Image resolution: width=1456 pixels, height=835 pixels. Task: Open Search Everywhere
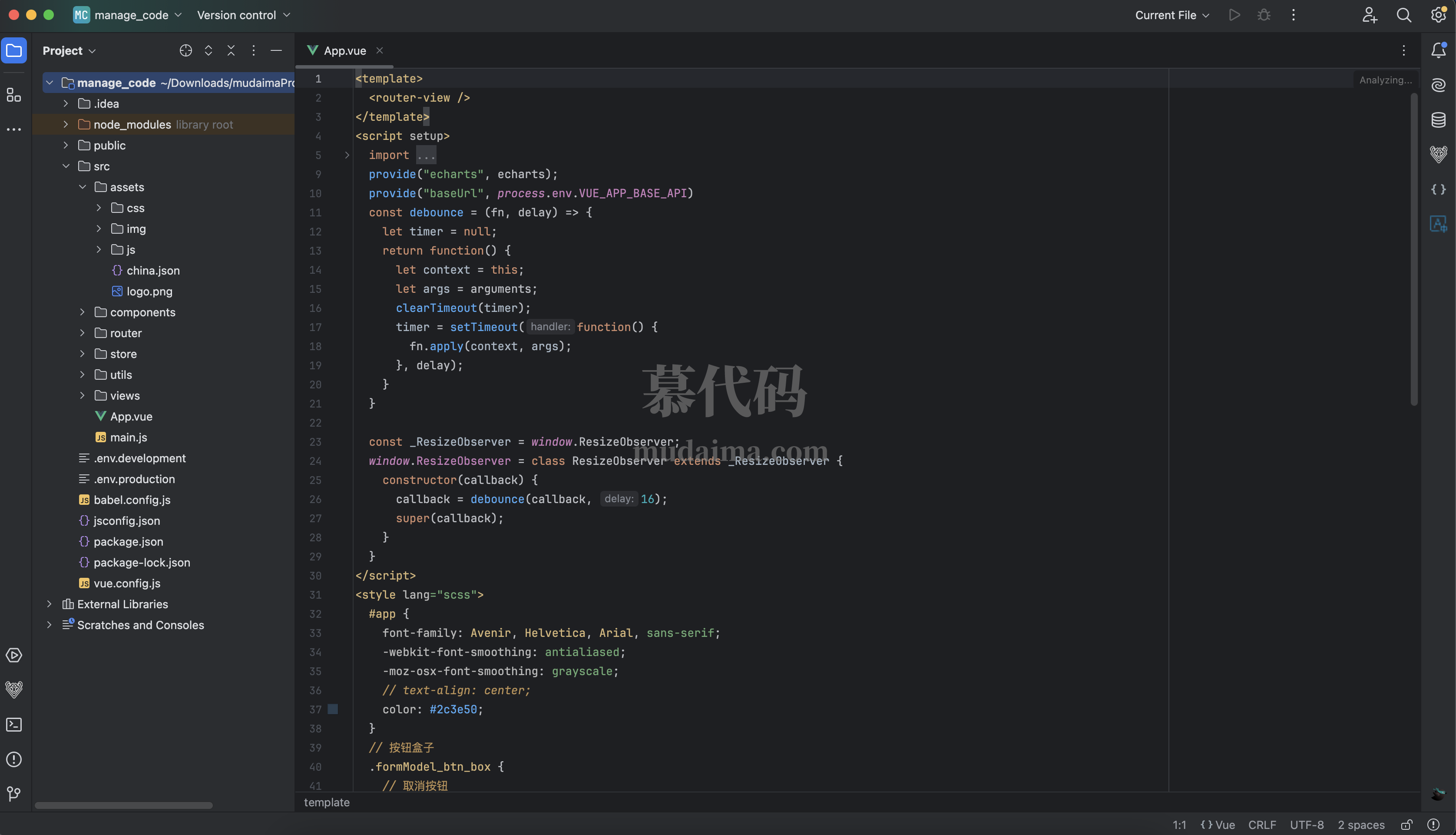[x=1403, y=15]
_ _ _ _ _
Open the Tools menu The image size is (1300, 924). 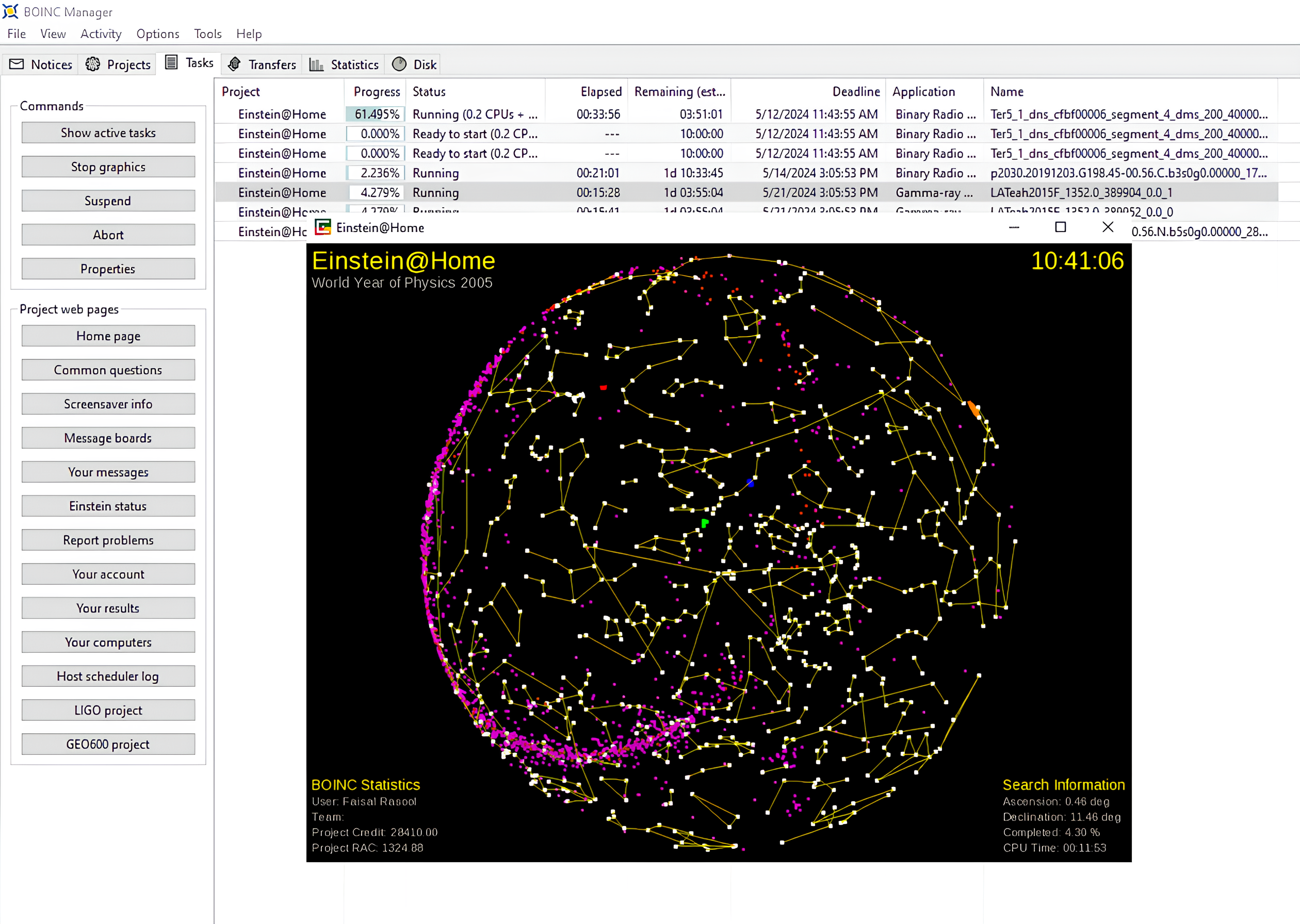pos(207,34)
_ _ _ _ _
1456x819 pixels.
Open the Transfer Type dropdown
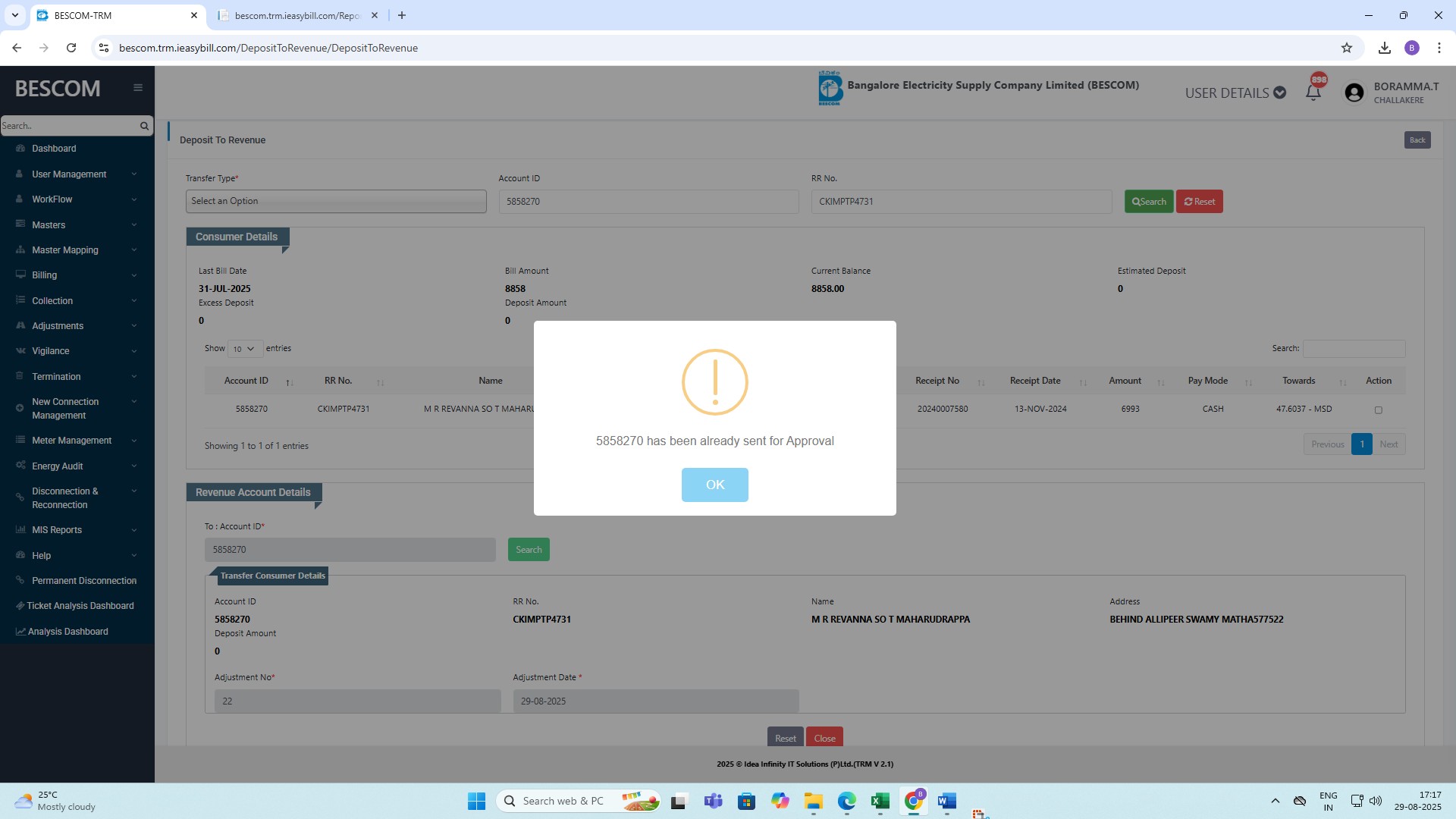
_ _ _ _ _
EXERCISE AIM
In the entries above, please find the line with "1456x819 pixels." and the line with "Open the Transfer Type dropdown", then write out exactly those two lines and every line between them, and nothing more.

EXERCISE SOLUTION
1456x819 pixels.
Open the Transfer Type dropdown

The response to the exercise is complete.